The change is among a number of items proposing state intervention that were removed from an earlier draft on crisis management framework.
The government proposed the draft bill to parliament last year to strengthen Indonesia's crisis management protocols and protect policymakers from criminal prosecutions for decisions they make.
The initial draft raised the possible use of state budget as a final funding source to support financial markets in case of a crisis and taxpayer's money to indirectly bail out affected banks.
These items were removed in the the new draft, which was approved by a parliamentary commission on financial affairs and government agencies on Friday and will be voted upon in a parliamentary plenary session on March 18.
"We don't want the state budget to be exposed to financial crisis problems. That's why there's no mention of the state budget as funding source in the draft," Finance Minister Bambang Brodjonegoro said after a meeting with the commission on Friday.
However, the draft left the door open for the president to approve or reject proposals in times of crisis. It did not say if the president would be allowed to use state funds to help failing banks.
The commission and the government also removed earlier articles mentioning state budget guarantee for both loans and borrowings by the Indonesia Deposit Insurance Corporation (LPS), which would act as the banking restructuring agency during a crisis.
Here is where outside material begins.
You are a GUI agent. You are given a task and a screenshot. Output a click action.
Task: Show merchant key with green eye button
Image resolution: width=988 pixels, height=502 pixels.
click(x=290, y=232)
In normal times, LPS is an insurer of bank deposits of up to 2 billion rupiah (US$152,893.51).
The draft also struck out an earlier item that would allow the government to sell bonds directly to the central bank in times of crisis.
The bill calls for stricter rules for banks to ensure they have enough capital buffers to save themselves when they are under pressures.
The Financial Services Authority has instructed the country's biggest banks to set aside more capital this year in what it calls a "capital surcharge", while Bank Indonesia has set up a regulation for countercyclical capital buffers.